Performance Tuning
Optimize gpulse for your workload and system configuration with these tuning recommendations.
Performance Goals
gpulse is designed to meet these targets:
| Metric | Target |
|---|---|
| GPU Overhead | < 1% impact on GPU workloads |
| Memory Usage | < 50 MB (single GPU), < 150 MB (32 GPUs) |
| Response Time | < 2s for CLI commands, < 100ms for analysis |
| Reliability | 99.9% uptime in daemon mode |
Monitoring Interval Tuning
The monitoring interval is the most impactful performance setting.
[monitoring]
# Default: 30 seconds
# Low overhead: 60-120 seconds
# High frequency: 5-15 seconds
interval-seconds = 30 | Scenario | Interval | CPU Impact |
|---|---|---|
| Development / Testing | 5-10 seconds | ~3-5% |
| Production (normal) | 30-60 seconds | ~1-2% |
| Production (low-impact) | 120 seconds | < 1% |
History Size
[monitoring]
# Default: 1000 snapshots
# Low memory: 500
# Extended analysis: 2000-5000
history-size = 1000 | GPU Count | Recommended Snapshots | RAM Impact |
|---|---|---|
| Single GPU | 1000-2000 | ~20-40 MB |
| 4-8 GPUs | 500-1000 | ~10-20 MB |
| 16+ GPUs | 300-500 | ~6-10 MB |
| Memory-constrained | 200-300 | ~4-6 MB |
Database Performance
Enable WAL Mode
Write-Ahead Logging significantly improves concurrent access — 2-3x write throughput and reduced lock contention.
[storage]
wal-mode = true Cache Size
[storage]
# Default: 20000 KB (20 MB)
# High throughput: 50000-100000 KB
# Memory-constrained: 10000 KB
cache-size-kb = 20000 Database Location
Place the database on fast storage for best results.
[storage]
# NVMe SSD recommended; avoid HDD
database-path = "/fast/ssd/gpu_monitoring.db" Leak Detection Tuning
Minimum Samples
Fewer samples means faster detection but more false positives. More samples means slower but more accurate detection.
[detection]
# Fast detection: 10-15
# Balanced (default): 20
# Accurate: 30-50
minimum-samples = 20 Analysis Window
[detection]
# Quick detection: 0.5 hours
# Default: 1.0 hours
# Conservative: 2-4 hours
analysis-window-hours = 1.0 Scenario-Based Configurations
Development Environment
Goal: Quick feedback, maximum detail
[monitoring]
interval-seconds = 5
history-size = 2000
enable-process-attribution = true
[detection]
minimum-samples = 15
confidence-threshold = 0.7
analysis-window-hours = 0.5 Production ML Training
Goal: Minimal overhead, accurate long-term detection
[monitoring]
interval-seconds = 120
history-size = 500
enable-process-attribution = false
[detection]
minimum-samples = 30
confidence-threshold = 0.85
analysis-window-hours = 4.0
[storage]
wal-mode = true
cache-size-kb = 50000 Multi-GPU Server (32 GPUs)

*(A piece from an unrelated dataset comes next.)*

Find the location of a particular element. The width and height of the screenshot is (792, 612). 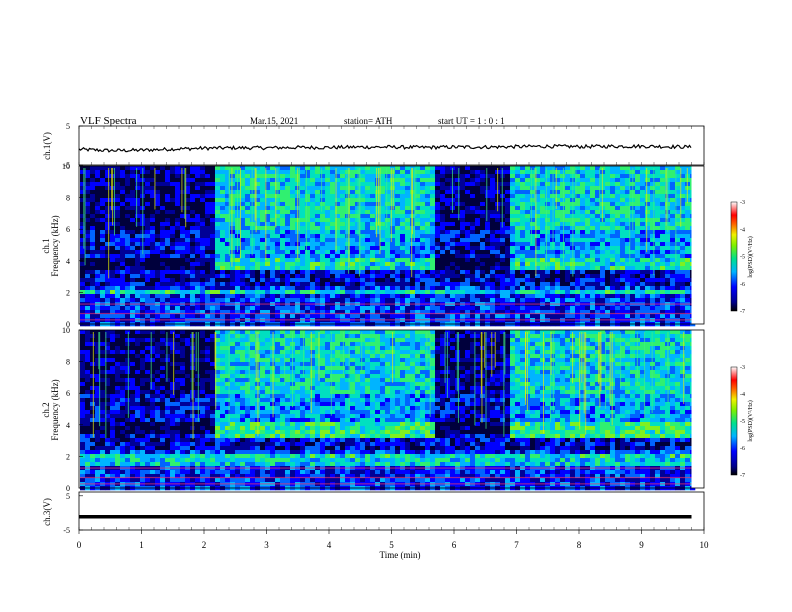

x-tick-label: 5 is located at coordinates (392, 545).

Goal: Monitor many GPUs efficiently
[monitoring]
interval-seconds = 60
history-size = 300
enable-process-attribution = false
batch-insert-size = 1000
[storage]
wal-mode = true
cache-size-kb = 100000
connection-pool-size = 50
[detection]
minimum-samples = 50
analysis-window-hours = 12.0 Real-Time Leak Detection
Goal: Fastest possible leak detection
[monitoring]
interval-seconds = 5
history-size = 5000
enable-process-attribution = true
[detection]
minimum-samples = 10
confidence-threshold = 0.7
analysis-window-hours = 0.25
enable-multiple-strategies = true
[storage]
wal-mode = true
cache-size-kb = 100000 Best Practices
- Start with defaults — tune only when needed
- Monitor before and after — measure the impact of each change
- Tune one parameter at a time — isolate effects
- Document changes — track what you changed and why
- Test under load — verify performance under realistic conditions
- Use profiling tools — don't guess, measure
- Review regularly — performance needs change over time
Troubleshooting
High CPU Usage
Increase interval-seconds, disable enable-process-attribution, or reduce history-size.
High Memory Usage
Reduce history-size, enable snapshot-retention-days, or reduce cache-size-kb.
Slow Database Queries
Enable WAL mode, run VACUUM, increase cache-size-kb, or apply retention policies.